On March 21, Representative Steven Palazzo (R-MS) introduced the “Small Public Housing Agency Opportunity Act of 2016” (H.R. 4816). The bill allows for greater flexibility and some changes in oversight requirements for small public housing agencies (PHAs), defined as those that administer 550 or fewer public housing units and Housing Choice Vouchers combined.
Among other things, the bill would:
- Limit HUD inspections of housing and voucher units to once every three years, unless the PHA has been classified as “troubled;”
- Allow up to 50% of the PHA’s voucher allocation to be project-based, up from 20%;
- Allow for public housing operating funds, public housing capital funds, and voucher funds to be combined and used for any activity eligible under the public housing or voucher programs as long as the PHA assists the same number of households as in the previous year and maintains a comparable mix of families by family size; and
- Allow the minimum rent, now $50, to increase annually for PHA residents based on the percentage increase in the Consumer Price Index for all urban consumers for the year.

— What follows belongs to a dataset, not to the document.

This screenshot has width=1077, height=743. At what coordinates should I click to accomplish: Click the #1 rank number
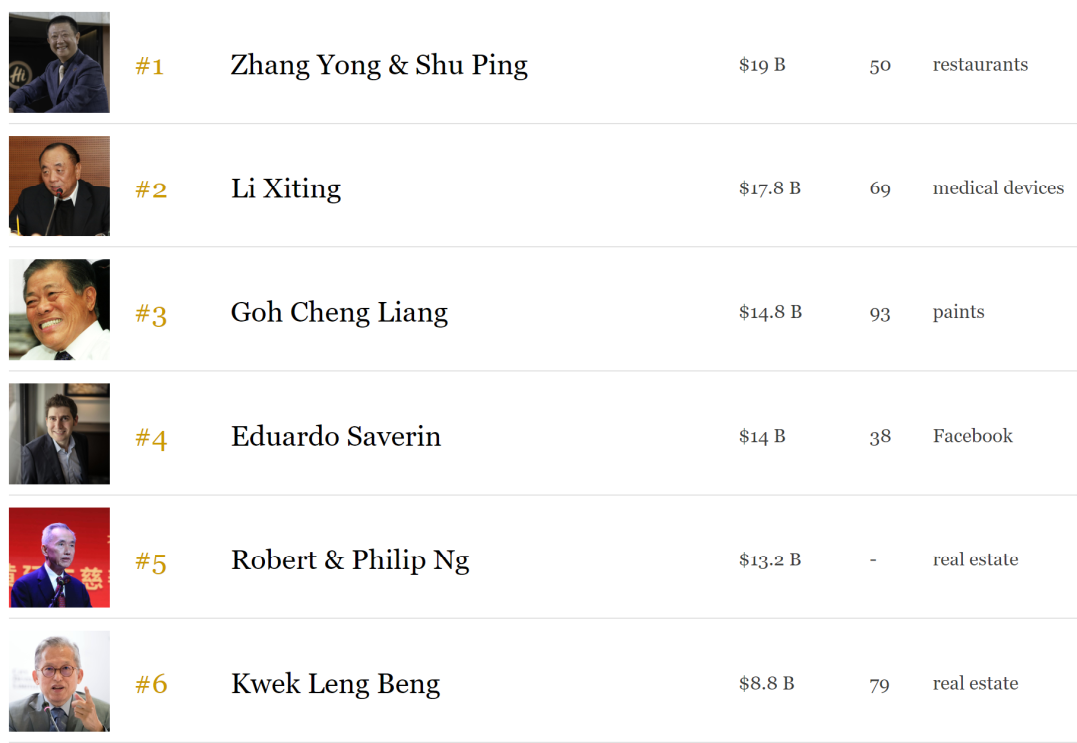(x=150, y=66)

The bill also includes a rent reform demonstration in which up to 20% of small PHAs may be selected by HUD to choose one of the following methods for establishing a household’s rent contribution for a public housing unit:
- Tiered rent system, in which an initial rent is set and adjusted annually based on changes in area median incomes (AMI). There would be four initial rent tiers:
- For extremely low income households, a fixed amount equal to 30% of 10% of AMI.
- For very low income households, an amount equal to 30% of 30% of AMI.
- For low income households, an amount equal to 30% of 50% of AMI.
- Households whose income exceeds 80% of AMI must pay rent equal to the higher of 30% of 80% of AMI or the market rent.
- Gross income-based rents, in which an initial rent is set at an amount between 26% and 28% of a household’s income, adjusted annually based on factors selected by the PHA. PHAs are allowed to set a minimum rent.
- Existing rent mechanisms, in which a PHA may use any of the above mechanisms in conjunction with the mechanism currently in the law.
NLIHC is concerned about some provisions in the bill that would weaken key regulations protecting the rights and security of tenants. Problematic provisions include the rent reform demonstration that does not include sufficient protections for tenants or evaluation components, weakening Section 3 requirements, weakening performance measures for both public housing and voucher program administration, authorizing the comingling of all public housing and voucher funding, and decreasing reporting requirements.
H.R. 4816 has been referred to the House Committee on Financial Services. The bill, which has garnered bipartisan support, currently has ten cosponsors. A similar bill (S. 2292) was introduced by Senator Jon Tester (D-MT) last November.